- Excerpted text -

With the first HOH in ORGs, you're in a great power position. You can craft your ideal alliance and show them trust by not nominating them. You cut deals and get the numbers on your side for the following rounds. Brian didn't do ANY of that. The only thing that I think he may have done is create a season 7 alliance with Neda and Mike. And even that is a stretch because I know through Zach that Neda doesn't like him too much. Not only did he not form any strong alliances, he pissed off Boog, Hayley, Danielle, Christine, AND MYSELF. He doesn't know that I know that he was thinking of putting me up, so I'll keep that quiet for now. Brittany and Heather are not pleased with him as well - because trying to get information from him has been exhausting. This whole round with him as been EXHAUSTING AND TIRING. I just want to go to sleeeeeeep.
Thank you guys for the extension! I know I wasn't the one who asked for one lol but it totally works in my favor because I'm running on like 3 hours sleep and I'm so tired. So it's probably best to do it when I'm well rested tomorrow.
I think I did average-ish in the HOH. There were some points where my net was slow and like halfway during the challenge I had to get my laptop charger. I'm stupid and started the challenge without it plugged in, lmao. I don't know if my score is good enough to win. I also don't know if I messed up or not, I haven't gone back and checked. I could totally see myself pulling a RNF10 Boog and messing up early. So I guess i'll find out at results.

- Work instructions -
(1) In the online game journal, about how many hours of sleep does the writer say they are running on?
(2) Pick up the online game journal where it stops and keep writing it.
The entries that follow come from a different source than the online game journal.

Stored data entries:
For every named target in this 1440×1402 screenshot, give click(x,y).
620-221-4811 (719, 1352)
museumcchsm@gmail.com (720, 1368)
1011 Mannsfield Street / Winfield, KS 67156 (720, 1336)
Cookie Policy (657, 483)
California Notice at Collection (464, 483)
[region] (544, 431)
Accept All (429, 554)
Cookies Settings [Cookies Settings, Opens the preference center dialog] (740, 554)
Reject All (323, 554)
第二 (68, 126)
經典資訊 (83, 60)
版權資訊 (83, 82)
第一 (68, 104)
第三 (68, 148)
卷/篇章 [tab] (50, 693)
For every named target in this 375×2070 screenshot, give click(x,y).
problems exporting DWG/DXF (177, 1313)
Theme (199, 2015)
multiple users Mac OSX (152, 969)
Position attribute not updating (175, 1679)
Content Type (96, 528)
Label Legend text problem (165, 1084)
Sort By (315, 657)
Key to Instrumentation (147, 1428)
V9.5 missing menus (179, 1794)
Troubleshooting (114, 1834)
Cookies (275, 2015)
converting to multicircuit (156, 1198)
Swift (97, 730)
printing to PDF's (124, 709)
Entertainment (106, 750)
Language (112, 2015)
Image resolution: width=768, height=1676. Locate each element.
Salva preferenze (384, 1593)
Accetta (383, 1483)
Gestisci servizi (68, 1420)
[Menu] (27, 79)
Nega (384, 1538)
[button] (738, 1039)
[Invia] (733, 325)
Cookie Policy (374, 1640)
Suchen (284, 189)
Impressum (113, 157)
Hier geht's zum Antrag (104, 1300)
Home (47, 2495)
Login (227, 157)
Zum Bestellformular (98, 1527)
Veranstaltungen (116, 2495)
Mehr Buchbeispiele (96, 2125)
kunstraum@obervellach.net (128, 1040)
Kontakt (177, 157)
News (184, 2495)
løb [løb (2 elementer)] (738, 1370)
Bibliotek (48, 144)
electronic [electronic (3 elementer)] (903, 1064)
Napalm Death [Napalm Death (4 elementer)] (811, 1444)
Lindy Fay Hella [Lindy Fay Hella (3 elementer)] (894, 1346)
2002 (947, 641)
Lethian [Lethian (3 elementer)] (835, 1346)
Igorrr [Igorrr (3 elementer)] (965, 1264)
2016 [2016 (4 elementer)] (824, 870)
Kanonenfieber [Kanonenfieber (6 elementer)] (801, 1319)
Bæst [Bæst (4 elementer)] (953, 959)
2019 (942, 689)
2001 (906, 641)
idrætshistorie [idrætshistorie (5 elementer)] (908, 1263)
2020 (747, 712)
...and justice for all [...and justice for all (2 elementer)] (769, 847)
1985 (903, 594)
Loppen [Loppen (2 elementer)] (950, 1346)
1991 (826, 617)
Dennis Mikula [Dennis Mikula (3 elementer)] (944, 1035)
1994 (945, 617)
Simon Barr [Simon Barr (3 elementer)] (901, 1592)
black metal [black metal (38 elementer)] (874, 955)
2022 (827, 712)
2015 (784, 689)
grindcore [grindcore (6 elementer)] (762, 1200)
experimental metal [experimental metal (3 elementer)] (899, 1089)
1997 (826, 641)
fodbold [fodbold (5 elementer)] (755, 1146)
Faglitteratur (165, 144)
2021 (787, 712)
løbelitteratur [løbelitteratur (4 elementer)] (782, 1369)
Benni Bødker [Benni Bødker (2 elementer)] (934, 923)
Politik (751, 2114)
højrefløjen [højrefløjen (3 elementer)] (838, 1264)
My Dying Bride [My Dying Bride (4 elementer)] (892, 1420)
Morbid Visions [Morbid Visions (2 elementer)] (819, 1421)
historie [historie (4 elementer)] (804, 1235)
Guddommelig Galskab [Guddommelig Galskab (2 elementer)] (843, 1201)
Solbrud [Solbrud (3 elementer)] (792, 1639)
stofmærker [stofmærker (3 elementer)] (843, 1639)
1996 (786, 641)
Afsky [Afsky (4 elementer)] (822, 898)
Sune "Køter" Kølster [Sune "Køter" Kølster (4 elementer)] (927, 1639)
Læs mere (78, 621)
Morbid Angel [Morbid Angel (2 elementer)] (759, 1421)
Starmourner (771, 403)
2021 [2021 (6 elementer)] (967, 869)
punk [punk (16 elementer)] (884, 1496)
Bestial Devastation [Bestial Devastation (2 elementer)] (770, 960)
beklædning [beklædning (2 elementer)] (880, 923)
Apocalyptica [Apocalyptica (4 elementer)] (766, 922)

- Task-by-task outputs -
(1) About 3 hours.

(2)
So Zach is HOH and I'm 100% safe and it's such a nice feeling after the last round with Brian. Zach told me last night he wanted to do Chris and Mike - but now he can't since Mike hit the button. To be honest, at first I was annoyed he hit the button but he really had every right to. He was going up this round. I got this PM from him just now:
Sorry I ditched. I really wasn't planning on ditching. The more I thought about it though, staying there was too risky for me.
Sofia wants my head. I haven't spoken to Christopher at all. Have hardly spoken to Ika.
Zach will be keeping Neda safe. He also told me that he doesn't plan on nominating Sofia. He said I wouldn't be his target but at the same time he said "even though we haven't spoken much" which doesn't give me very much confidence in what he is telling me.
He just kept Christopher over Casey. So really what options would Zach have had to put up? And if I ended up on the block at the end of the week I'd likely get evicted.
Good luck over there
He knew he was going up, so I can't really fault him for hitting the button. It just sucks because it puts Zach into an awful position, having to nominate someone else. I haven't talked to him today but last night he said he would pawn Ika if one of them came down. I feel like this could be the perfect opportunity to get Rachelle out. She's a challenge beast and if she doesn't win the veto, this could be the time to strike. I'm also nervous if Chris/Ika are the nominations, Rachelle wins and saves one of them... and then Zach has to pick between Me/Neda/Sofia, the three people in this house I believe he's closest too.
So yeah, I want to talk to him later about maybe shifting the target to Rachelle this round. I don't know how receptive he will be towards it though, I have no idea what his relationship with her is like. So... we'll see.